> _Your goal_: Across the lines of the records below, how many have the string "link" in them? Answer with the number alone.

> _Study material_:

**********

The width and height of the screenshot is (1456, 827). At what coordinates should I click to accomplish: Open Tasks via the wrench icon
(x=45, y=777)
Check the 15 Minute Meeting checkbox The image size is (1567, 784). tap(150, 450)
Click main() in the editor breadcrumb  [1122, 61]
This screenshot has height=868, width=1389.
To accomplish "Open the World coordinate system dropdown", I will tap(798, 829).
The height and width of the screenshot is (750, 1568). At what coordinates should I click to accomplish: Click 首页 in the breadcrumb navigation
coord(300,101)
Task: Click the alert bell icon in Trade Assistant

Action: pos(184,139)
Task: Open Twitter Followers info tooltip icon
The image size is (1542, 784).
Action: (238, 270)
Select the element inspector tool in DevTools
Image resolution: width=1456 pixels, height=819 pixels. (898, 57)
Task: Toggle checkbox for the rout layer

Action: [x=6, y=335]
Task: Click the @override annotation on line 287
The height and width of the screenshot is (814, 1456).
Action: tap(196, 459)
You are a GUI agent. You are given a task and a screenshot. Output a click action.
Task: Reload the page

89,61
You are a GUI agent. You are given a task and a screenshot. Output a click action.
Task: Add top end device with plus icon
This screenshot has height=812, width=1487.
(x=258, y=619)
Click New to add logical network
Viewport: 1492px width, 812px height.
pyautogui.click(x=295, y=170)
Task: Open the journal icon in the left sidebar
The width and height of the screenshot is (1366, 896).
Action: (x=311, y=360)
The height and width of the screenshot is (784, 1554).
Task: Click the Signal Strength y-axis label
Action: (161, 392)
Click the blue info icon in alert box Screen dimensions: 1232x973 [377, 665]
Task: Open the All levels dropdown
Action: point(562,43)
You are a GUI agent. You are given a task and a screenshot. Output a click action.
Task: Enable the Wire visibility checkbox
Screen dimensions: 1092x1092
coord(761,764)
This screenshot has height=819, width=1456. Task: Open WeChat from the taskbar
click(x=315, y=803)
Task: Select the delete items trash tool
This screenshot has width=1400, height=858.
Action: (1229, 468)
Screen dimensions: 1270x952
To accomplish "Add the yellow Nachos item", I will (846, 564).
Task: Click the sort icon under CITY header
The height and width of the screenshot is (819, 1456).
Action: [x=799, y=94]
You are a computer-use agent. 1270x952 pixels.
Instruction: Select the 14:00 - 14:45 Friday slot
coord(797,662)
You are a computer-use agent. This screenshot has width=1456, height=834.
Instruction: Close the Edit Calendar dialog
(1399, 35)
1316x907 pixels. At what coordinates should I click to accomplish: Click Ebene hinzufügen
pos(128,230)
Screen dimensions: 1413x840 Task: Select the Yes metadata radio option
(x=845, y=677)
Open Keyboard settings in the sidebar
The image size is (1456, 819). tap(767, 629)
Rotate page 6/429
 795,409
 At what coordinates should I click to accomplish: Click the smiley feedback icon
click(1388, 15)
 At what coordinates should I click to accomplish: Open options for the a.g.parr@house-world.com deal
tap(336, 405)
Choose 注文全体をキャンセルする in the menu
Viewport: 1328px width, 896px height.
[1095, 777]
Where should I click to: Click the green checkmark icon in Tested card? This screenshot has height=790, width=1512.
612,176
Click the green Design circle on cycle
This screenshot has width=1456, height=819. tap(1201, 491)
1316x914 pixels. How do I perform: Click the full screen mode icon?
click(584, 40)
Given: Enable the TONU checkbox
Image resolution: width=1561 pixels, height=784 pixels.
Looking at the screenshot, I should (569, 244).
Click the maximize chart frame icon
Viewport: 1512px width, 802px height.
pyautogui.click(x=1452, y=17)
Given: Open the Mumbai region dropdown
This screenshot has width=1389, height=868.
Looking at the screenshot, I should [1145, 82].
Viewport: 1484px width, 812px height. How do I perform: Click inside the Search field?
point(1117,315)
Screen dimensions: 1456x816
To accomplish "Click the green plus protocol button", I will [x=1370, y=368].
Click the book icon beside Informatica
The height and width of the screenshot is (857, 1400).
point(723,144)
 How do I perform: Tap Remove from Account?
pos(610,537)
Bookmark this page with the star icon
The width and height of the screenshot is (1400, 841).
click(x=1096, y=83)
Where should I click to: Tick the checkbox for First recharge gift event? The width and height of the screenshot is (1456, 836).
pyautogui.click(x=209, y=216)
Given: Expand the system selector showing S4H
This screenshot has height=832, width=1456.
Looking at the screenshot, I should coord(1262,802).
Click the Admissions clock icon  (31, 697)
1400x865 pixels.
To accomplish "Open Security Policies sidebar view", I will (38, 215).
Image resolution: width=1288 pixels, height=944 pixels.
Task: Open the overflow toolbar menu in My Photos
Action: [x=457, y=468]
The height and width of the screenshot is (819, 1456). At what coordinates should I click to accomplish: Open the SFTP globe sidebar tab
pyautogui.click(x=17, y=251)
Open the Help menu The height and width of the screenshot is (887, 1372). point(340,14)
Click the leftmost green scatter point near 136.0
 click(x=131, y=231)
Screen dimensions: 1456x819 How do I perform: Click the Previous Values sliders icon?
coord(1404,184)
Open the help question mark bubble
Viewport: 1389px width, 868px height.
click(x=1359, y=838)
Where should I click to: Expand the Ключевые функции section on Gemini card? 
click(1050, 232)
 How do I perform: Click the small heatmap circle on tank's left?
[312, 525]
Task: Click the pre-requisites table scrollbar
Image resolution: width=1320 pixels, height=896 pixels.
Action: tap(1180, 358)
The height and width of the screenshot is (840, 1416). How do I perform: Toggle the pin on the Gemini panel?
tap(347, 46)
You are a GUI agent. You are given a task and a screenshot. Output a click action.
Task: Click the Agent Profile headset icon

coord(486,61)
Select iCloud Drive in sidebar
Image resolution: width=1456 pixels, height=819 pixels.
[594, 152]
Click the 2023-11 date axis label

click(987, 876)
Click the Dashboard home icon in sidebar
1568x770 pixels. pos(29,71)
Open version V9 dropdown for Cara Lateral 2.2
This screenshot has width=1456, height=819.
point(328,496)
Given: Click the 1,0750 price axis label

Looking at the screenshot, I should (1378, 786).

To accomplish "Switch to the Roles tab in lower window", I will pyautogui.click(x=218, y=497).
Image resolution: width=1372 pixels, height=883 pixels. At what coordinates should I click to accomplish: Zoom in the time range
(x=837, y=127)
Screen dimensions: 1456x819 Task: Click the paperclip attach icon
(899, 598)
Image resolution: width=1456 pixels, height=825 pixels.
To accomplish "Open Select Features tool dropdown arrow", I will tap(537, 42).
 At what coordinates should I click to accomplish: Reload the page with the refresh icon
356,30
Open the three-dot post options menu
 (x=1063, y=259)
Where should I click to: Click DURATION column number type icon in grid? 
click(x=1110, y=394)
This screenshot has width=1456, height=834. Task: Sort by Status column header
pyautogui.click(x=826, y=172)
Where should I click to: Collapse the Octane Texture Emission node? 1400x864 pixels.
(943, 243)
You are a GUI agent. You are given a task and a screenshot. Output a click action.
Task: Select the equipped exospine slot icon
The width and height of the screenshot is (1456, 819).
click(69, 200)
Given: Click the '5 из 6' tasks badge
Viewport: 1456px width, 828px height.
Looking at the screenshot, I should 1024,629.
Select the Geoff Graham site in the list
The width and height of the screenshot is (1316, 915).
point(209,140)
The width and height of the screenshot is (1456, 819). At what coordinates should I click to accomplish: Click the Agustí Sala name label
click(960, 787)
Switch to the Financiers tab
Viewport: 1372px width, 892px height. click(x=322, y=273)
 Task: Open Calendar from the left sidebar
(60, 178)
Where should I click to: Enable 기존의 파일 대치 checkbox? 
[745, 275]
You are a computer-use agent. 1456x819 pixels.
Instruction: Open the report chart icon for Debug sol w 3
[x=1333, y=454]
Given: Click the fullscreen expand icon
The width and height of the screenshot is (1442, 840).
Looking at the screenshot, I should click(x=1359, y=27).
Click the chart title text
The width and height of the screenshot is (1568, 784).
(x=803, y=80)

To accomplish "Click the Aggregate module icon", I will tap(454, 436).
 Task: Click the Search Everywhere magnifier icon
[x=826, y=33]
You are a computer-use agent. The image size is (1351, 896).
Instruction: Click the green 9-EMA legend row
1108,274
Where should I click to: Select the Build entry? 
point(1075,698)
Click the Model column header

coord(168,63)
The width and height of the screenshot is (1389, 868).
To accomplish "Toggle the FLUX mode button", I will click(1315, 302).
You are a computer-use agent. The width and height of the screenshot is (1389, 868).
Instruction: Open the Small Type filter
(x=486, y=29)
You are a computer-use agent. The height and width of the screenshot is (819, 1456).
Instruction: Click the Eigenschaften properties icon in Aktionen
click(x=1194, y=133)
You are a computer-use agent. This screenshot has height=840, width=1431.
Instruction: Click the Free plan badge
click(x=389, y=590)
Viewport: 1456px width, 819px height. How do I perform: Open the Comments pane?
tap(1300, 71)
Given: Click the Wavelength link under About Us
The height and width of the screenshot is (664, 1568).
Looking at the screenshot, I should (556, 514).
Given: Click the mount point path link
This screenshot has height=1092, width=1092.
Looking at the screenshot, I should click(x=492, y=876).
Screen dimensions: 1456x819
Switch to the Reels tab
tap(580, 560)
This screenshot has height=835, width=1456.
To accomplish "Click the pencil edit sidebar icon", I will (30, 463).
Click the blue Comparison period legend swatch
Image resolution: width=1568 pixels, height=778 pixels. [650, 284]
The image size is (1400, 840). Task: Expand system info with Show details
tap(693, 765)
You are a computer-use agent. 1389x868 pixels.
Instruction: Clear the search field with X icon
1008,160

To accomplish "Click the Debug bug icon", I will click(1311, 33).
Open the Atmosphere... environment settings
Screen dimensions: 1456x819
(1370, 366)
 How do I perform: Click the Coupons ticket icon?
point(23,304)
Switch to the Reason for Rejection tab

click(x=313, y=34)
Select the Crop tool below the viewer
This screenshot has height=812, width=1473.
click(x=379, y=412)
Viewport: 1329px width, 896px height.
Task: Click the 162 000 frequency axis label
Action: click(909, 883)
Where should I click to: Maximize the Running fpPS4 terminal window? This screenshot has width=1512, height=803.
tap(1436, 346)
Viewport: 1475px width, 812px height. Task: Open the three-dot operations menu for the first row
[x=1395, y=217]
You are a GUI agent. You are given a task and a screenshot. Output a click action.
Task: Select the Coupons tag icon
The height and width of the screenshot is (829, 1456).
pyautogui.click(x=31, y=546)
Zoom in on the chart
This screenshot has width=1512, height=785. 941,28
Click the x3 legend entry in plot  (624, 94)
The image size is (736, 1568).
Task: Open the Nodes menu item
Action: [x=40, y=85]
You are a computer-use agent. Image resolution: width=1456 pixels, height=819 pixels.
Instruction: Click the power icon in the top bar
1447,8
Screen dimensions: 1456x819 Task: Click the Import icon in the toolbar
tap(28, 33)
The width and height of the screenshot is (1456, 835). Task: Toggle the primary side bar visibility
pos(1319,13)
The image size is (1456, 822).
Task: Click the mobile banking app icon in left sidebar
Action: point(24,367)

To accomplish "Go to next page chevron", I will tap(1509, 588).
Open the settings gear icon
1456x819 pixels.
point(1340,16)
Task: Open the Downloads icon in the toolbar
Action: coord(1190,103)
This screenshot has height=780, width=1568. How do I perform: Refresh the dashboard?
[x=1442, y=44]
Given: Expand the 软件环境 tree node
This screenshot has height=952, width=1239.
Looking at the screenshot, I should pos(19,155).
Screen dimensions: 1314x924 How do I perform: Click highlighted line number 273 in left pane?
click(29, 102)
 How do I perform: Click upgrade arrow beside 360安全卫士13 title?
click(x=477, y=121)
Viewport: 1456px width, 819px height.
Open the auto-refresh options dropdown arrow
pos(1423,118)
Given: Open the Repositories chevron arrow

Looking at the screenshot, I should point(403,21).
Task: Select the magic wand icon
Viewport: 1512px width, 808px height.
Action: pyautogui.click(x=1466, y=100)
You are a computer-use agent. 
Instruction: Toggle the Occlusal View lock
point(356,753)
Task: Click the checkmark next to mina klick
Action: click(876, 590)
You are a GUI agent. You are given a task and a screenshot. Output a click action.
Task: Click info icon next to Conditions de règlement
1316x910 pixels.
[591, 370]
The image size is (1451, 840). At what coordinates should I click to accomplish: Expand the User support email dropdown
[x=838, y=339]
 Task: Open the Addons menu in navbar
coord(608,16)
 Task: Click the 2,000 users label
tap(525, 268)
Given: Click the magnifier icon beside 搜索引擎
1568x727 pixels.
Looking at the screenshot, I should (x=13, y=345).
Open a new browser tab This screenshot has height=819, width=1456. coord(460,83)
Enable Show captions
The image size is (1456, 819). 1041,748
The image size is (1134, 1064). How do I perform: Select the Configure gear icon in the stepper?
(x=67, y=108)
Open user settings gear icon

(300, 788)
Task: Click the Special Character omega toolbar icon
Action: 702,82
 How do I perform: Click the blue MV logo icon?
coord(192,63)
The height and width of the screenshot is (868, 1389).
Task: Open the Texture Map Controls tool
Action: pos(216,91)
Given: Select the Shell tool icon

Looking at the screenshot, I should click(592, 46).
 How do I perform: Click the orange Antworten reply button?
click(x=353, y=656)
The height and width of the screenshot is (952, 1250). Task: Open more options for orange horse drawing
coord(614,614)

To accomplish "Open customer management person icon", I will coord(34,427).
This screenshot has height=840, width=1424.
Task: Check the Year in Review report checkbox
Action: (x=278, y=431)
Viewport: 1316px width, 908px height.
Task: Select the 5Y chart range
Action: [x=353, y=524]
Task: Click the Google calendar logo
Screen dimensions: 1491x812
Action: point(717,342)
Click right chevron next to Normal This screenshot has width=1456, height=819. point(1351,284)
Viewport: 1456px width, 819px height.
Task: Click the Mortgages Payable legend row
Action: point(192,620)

**********

> _Answer area_: 2